Henrico, October 15, 2020
Tags: Good Governance
HENRICO, V.A. – U.S. Representative Abigail Spanberger yesterday delivered keynote remarks for “Preventing Death by Suicide: A Chief-to-Chief Leadership Wellness Discussion,” hosted by the National Law Enforcement Museum.
According to Blue HELP, there have been 869 officer suicides in the United States since 2016.
Spanberger — a former federal law enforcement officer — spoke about the need to prioritize mental health resources for law enforcement in Central Virginia and across the country. Additionally, she discussed the need to protect those who serve and provide assistance to families of those who have been killed in the line of duty. In Congress, Spanberger has supported the reauthorization of the Bulletproof Vest Partnership Grant Program, which was signed into law by President Trump, and she has cosponsored the Heroes Lesley Zerebny and Gilbert Vega First Responders Survivors Support Act, which would strengthen support for the families of fallen first responders, law enforcement officers, and firefighters.
“As the daughter of a career law enforcement officer — and as a federal law enforcement officer for the U.S. Postal Service, I admire individuals who dedicate their careers to public service and keeping our communities safe and secure. As the representative for Virginia’s Seventh District, I’ve had the privilege of meeting many of these men and women who’ve answered the call to serve their fellow Americans,” said Spanberger. “I believe it is my responsibility to provide these individuals with the support and resources they need to fulfill their duties responsibly, professionally, and safely. On Capitol Hill, I’ve taken action on this belief by supporting initiatives to improve the safety of law enforcement officers across our country and advocate for justice for those families who have lost a loved one in the line of duty.”

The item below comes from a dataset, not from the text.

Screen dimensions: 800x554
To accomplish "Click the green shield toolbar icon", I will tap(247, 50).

Spanberger continued, “Additionally, a failure to invest in community services like mental health and social services increasingly leaves police in the position of stepping in as crisis counselors for those on the edge — a job they did not train for. A failure to fund these services not only means that those needing mental health services may not be able to get the help they need; it also places undue stress on our local law enforcement officers and strains the resources of our departments. I’d like to thank the National Law Enforcement Museum for hosting today’s important discussion, and I look forward to keeping up the fight to reduce death by suicide among officers and provide our law enforcement and their families with the resources and support they deserve.”

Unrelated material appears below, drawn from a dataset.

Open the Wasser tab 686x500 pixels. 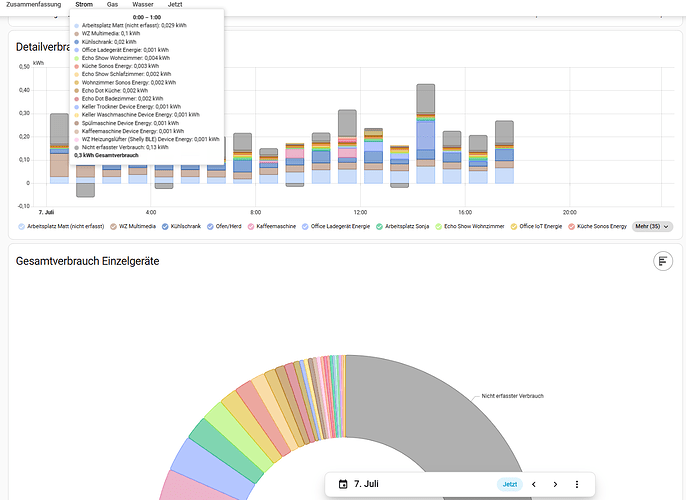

Recently, Spanberger cosponsored the Jaime Zapata and Victor Avila Federal Law Enforcement Protection Act, which would make sure that individuals who harm or attempt to harm U.S. federal law enforcement officers serving abroad can be brought to justice and prosecuted in the United States.
The National Law Enforcement Museum’s discussion explored prevention programs and gave attendees the opportunity to address suicide prevention by engaging law enforcement leadership in their strategies and best practices. During the event, law enforcement chiefs from across the United States discussed how to equip peer chiefs with the knowledge, skills, and abilities to develop a true leadership culture that is compassionate and empathetic on all mental health issues. Click here to learn more about the discussion.
Click here to watch her full remarks.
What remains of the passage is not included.